打开 Chrome,按 F12 → 切到 Network 标签 → 刷新页面 → 点开任意一个请求,再点 Headers,就能看到一串以 Key: Value 形式排列的内容。比如:
Content-Type: text/html; charset=utf-8
Cache-Control: public, max-age=3600
Set-Cookie: sessionid=abc123; Path=/; HttpOnly
Access-Control-Allow-Origin: https://example.com
X-Frame-Options: DENY每一行都是一个响应头字段,不带换行、不加引号,大小写不敏感(但惯例首字母大写),用冒号分隔键值。
几个最常打交道的响应头
Content-Type 告诉浏览器:“我给你发的是 HTML 还是 JSON?用什么编码?” 缺了它,中文可能变乱码;写错了,比如把 application/json 写成 text/plain,前端用 response.json() 就会直接报错。

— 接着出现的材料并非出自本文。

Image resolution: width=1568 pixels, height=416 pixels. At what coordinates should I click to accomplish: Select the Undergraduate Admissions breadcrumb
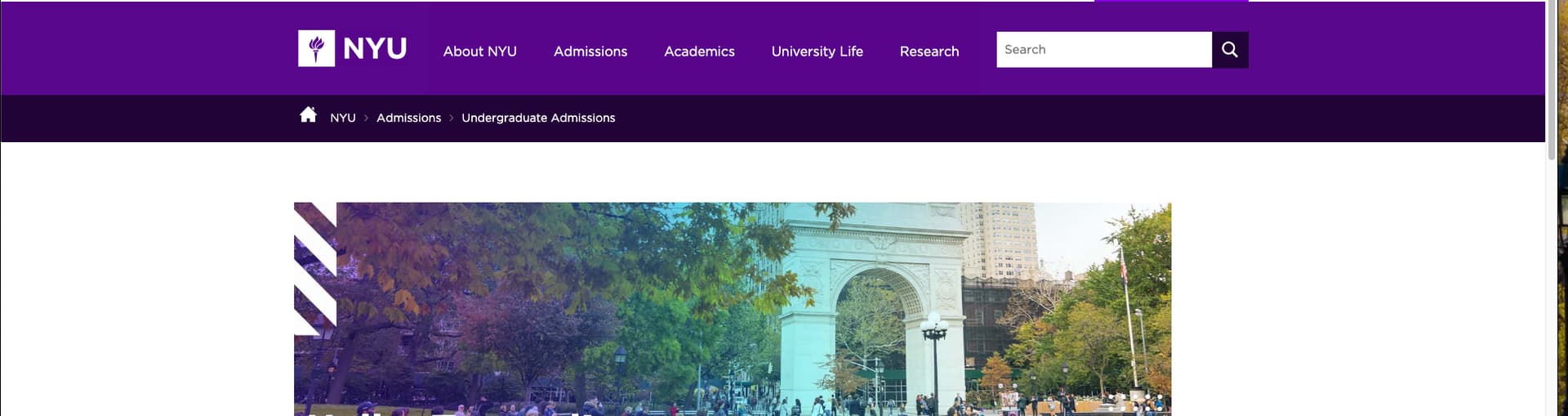click(x=538, y=118)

Cache-Control 是缓存的「说明书」。写 no-cache 不代表不缓存,而是每次都要向服务器确认是否过期;写 max-age=60 表示这一份响应能放心用 60 秒,不用反复问。
Set-Cookie 是服务器塞给浏览器的小纸条,用来记登录状态。加上 HttpOnly 能防 XSS 直接读取,加上 Secure 表示只在 HTTPS 下发送——这些不是可有可无的修饰,而是实打实的安全开关。
跨域时绕不开的三个头
前端调接口报 No 'Access-Control-Allow-Origin' header?八成是后端漏写了这几个头:
Access-Control-Allow-Origin: https://myapp.com
Access-Control-Allow-Methods: GET, POST, OPTIONS
Access-Control-Allow-Headers: Content-Type, Authorization注意:Access-Control-Allow-Origin 不能设成 * 同时又带凭证(比如 Cookie),否则浏览器直接拒收。真要带登录态,就得写明确的域名。
别忽略那些「隐形推手」
X-Content-Type-Options: nosniff 能阻止浏览器「猜 MIME 类型」,避免把上传的 xxx.jpg.js 当图片执行成脚本;X-Frame-Options: DENY 或 Content-Security-Policy: frame-ancestors 'none' 能防点击劫持——这些头不显眼,但上线前漏掉一个,就可能让整站暴露在已知攻击路径下。
调试时多看一眼响应头,就像修车时掀开发动机盖——很多问题,根本不用猜,答案就明明白白写在那儿。